SUPPLIED PASSAGE:

# Ravel Arranged for 2 Guitars



## Godette502 (Nov 17, 2018)

Little project I've been working on as of late. I also have videos of Prokofiev and Scriabin songs arranged for 2 guitars on my channel. Has anyone here experimented with arranging any composers of these eras for guitar at all? I noticed the literature didn't seem to be too common, wondering if anyone else has tried it out.


----------



## Rogerx (Apr 27, 2018)

Godette502 said:


> Little project I've been working on as of late. I also have videos of Prokofiev and Scriabin songs arranged for 2 guitars on my channel. Has anyone here experimented with arranging any composers of these eras for guitar at all? I noticed the literature didn't seem to be too common, wondering if anyone else has tried it out.


https://www.talkclassical.com/beginners/


----------



## norman bates (Aug 18, 2010)

Godette502 said:


> Little project I've been working on as of late. I also have videos of Prokofiev and Scriabin songs arranged for 2 guitars on my channel. Has anyone here experimented with arranging any composers of these eras for guitar at all? I noticed the literature didn't seem to be too common, wondering if anyone else has tried it out.


I've seen in the past some arrangements for two (or more guitars), but certainly there should be more material. My dream is to see the harp sonata written by Hindemith for two guitars, but I wonder if it's possible. I really appreciate what you're doing, you're making a beautiful work for sure.


----------



## norman bates (Aug 18, 2010)

by the way, I opened this thread years ago, dedicated to arrangements for guitar (altough there I'm posting classical and non classical pieces, and it's not necessarily only for two guitars):
https://www.talkclassical.com/29428-inspiring-arrangements-guitar.html?highlight=


----------

SOURCE EXCERPT:
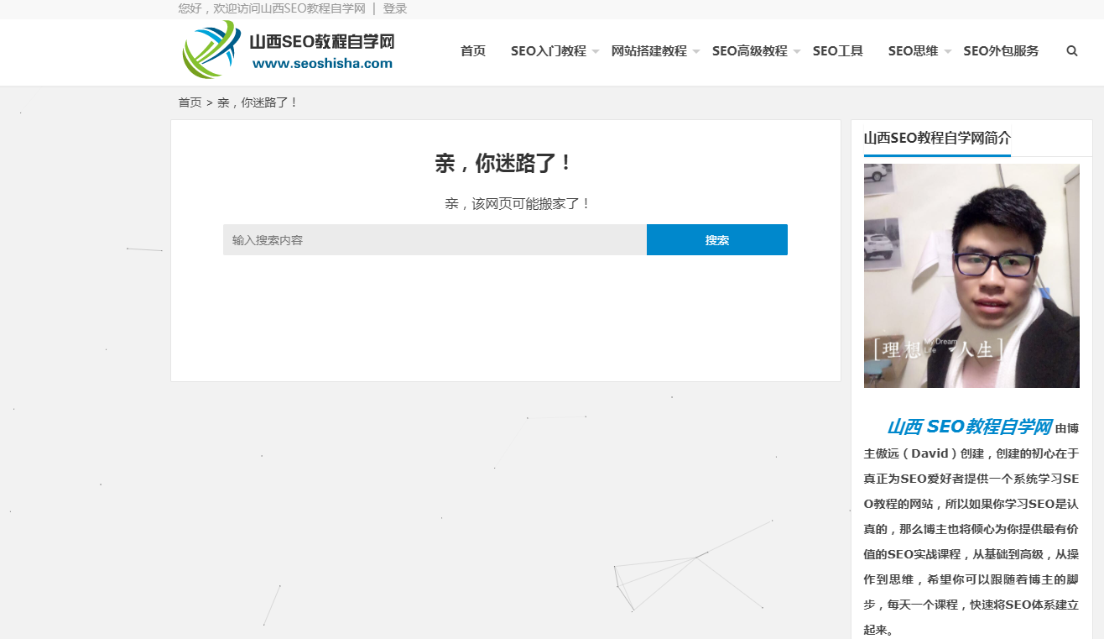
Task: Expand the arrow next to 网站搭建教程
Action: [x=696, y=52]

AIM:
In the forum thread about arranging Ravel for two guitars, give the stretch from "I've seen in" through "work for sure." again, swapping "Hindemith" for "Debussy".

THE RESULT:
I've seen in the past some arrangements for two (or more guitars), but certainly there should be more material. My dream is to see the harp sonata written by Debussy for two guitars, but I wonder if it's possible. I really appreciate what you're doing, you're making a beautiful work for sure.